Gebrakan Polri: Gandeng FBI dan Secret Service AS Usut Aliran Dana Korupsi Eks Jampidsus

Langkah hukum dalam pengusutan kasus korupsi yang menyeret mantan Jampidsus Kejaksaan Agung, Febrie Adriansyah, memasuki babak baru. Kepolisian Republik Indonesia kini melibatkan otoritas internasional, yakni Federal Bureau of Investigation (FBI) dan Secret Service Amerika Serikat, untuk melakukan verifikasi terhadap sejumlah barang bukti mata uang asing yang disita dari tangan tersangka.

Kehadiran tim ahli dari Amerika Serikat tersebut terlihat di gedung Ditreskrimsus Polda Metro Jaya pada Selasa (14/7/2026).

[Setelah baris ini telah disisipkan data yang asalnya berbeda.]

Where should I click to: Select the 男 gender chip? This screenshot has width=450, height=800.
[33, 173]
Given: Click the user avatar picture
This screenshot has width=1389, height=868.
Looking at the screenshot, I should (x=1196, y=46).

Fokus utama pengecekan ini adalah memastikan keaslian dokumen dan mata uang dolar AS serta dolar Singapura yang ditemukan dalam rangkaian penggeledahan. Selain mata uang asing, polisi juga menyita sejumlah uang rupiah dan emas batangan yang jumlahnya mencapai ratusan miliar rupiah setelah dikonversi.

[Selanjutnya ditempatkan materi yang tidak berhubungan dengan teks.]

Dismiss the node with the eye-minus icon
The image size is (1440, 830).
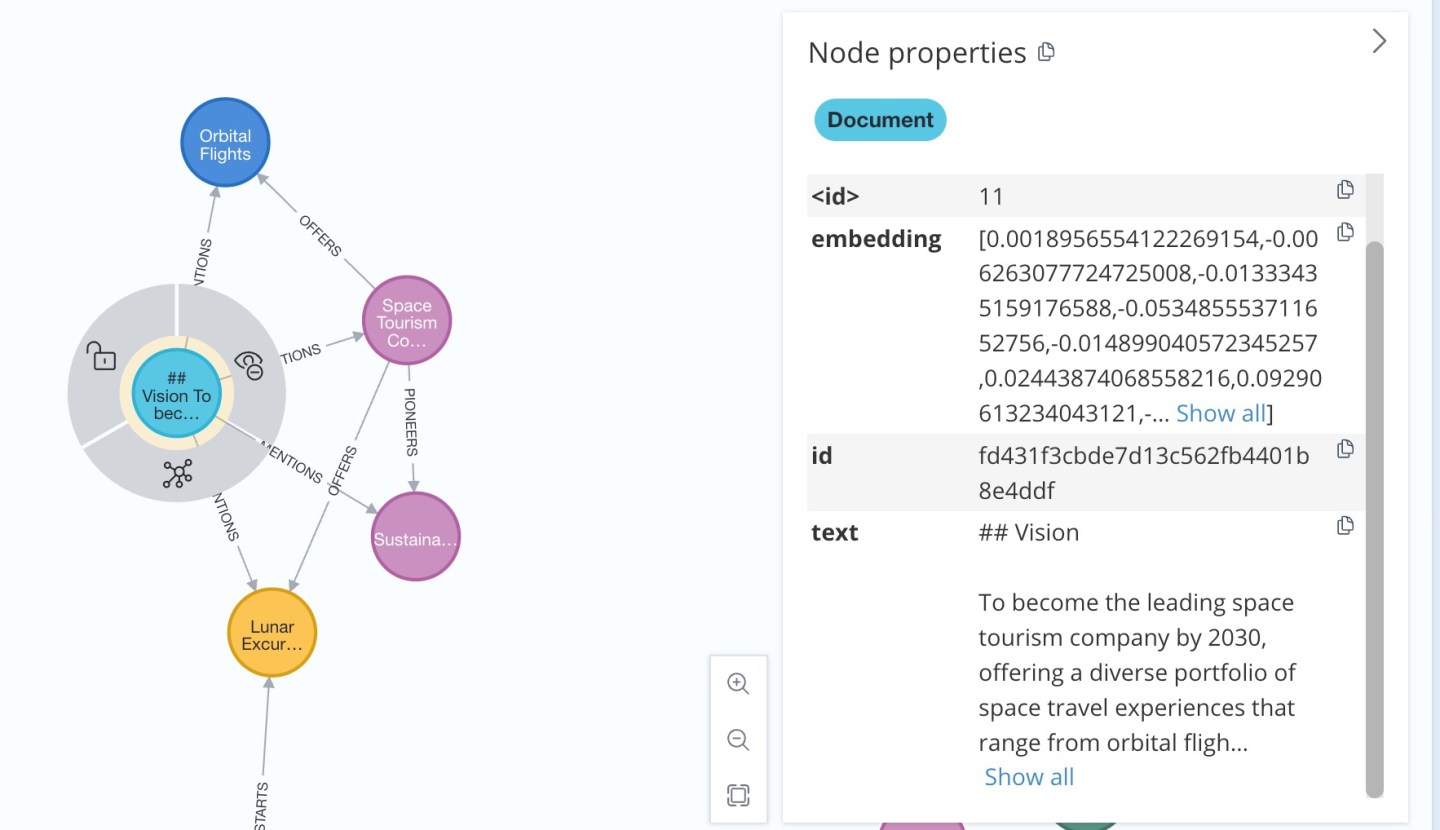coord(251,366)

Dalam proses penyidikan, polisi telah menyita aset dari tiga lokasi berbeda, yakni di Cipete, sebuah money changer di Cipete, serta sebuah rumah mewah di Sentul. Total temuan barang bukti yang dikonversi ke dalam rupiah sangat fantastis, mulai dari Rp60 miliar, Rp7,2 miliar, hingga temuan emas batangan dan uang tunai di Sentul yang mencapai Rp476 miliar. Kasus ini mencakup tiga skandal besar, yakni korupsi batu bara, ASABRI, dan Krakatau Steel.

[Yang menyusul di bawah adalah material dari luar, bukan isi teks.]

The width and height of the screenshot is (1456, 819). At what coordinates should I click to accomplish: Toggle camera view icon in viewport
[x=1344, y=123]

Kasus yang melibatkan Febrie Adriansyah dan Don Ritto ini kini berada di bawah supervisi ketat. Selain disupervisi oleh KPK, proses hukumnya juga diawasi langsung oleh Komisi III DPR RI melalui pembentukan Panitia Kerja (Panja). Ketua Komisi III DPR, Habiburokhman, menegaskan bahwa pihaknya akan memastikan proses hukum berjalan sesuai koridor tanpa menimbulkan friksi antarinstitusi penegak hukum, mengingat kasus ini murni melibatkan oknum individu.